* USDA projects record combined U.S. soy, corn plantings
* Traders await USDA supply/demand update on Friday
* Wheat gains on harsh U.S. cold, surging European wheat (Rewrites throughout, adds analyst comment, updates prices, changes dateline from PARIS/SINGAPORE)
By Karl Plume
CHICAGO, Feb 18 (Reuters) - U.S. corn and soybean futures retreated on Thursday after the Department of Agriculture (USDA) projected that U.S. farmers would devote more acres to the two crops this spring than any year on record.
Wheat futures, meanwhile, climbed to the highest level in 2-1/2 weeks on rallying European wheat prices, a weaker dollar and concerns about U.S. winter crop damage due to frigid weather across the wheat belt.
Corn and soy extended earlier declines after the USDA forecast 2021 corn plantings at 92 million acres and soybeans at 90 million acres at the agency’s annual Ag Outlook Forum, which would be the largest-ever combined plantings for the two crops.
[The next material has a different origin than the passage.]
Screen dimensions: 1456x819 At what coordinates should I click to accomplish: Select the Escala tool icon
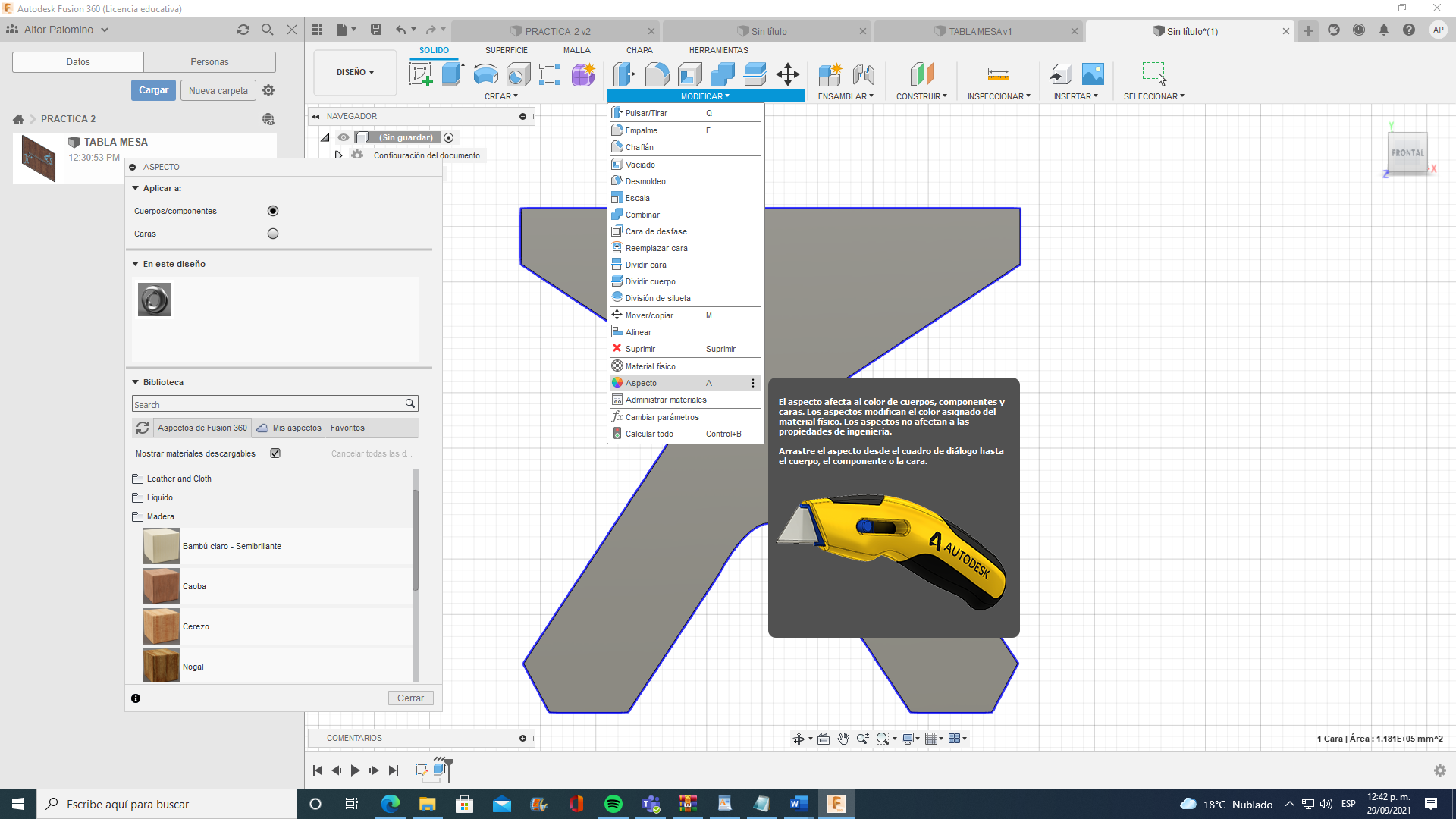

The corn acreage projection was slightly below trade expectations, while soybean acreage was a bit above.
Positioning ahead of the USDA’s broader supply-and-demand estimates, due to be released early on Friday, further pressured corn and soy.
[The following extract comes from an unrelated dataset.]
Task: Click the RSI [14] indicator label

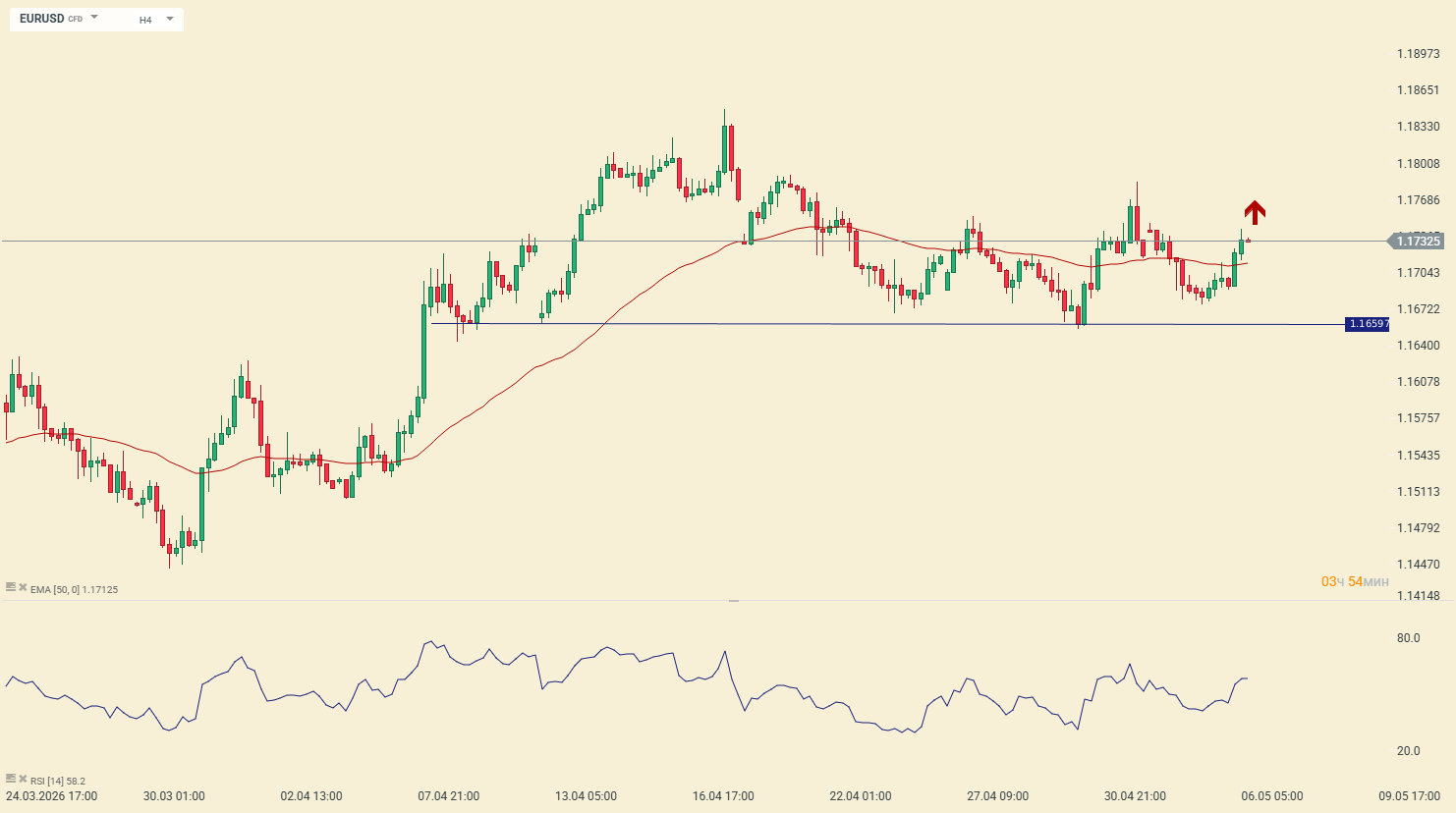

“Historically, those (corn) acres have been low compared with final acres over the last 15 years. Soybean acres were above what the trade thought,” said Don Roose, president of U.S. Commodities.
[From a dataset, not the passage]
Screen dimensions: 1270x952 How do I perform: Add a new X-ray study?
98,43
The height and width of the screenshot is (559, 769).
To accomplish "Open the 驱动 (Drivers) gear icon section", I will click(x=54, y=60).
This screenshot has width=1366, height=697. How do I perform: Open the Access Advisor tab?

“Now, people are worried that tomorrow, when we see the full Outlook Forum S&D, that the balance table is not as tight as we’d feared for corn and beans,” he added.
Chicago Board of Trade March soybean futures were down 11 cents at $13.72-3/4 a bushel at 12:13 p.m. CST (1813 GMT), while March corn fell 4-3/4 cents to $5.48-1/4 a bushel.
CBOT March wheat climbed 14 cents to $6.58 a bushel, following strong gains in Euronext wheat and worries about U.S. winter wheat damage due to severely cold temperatures.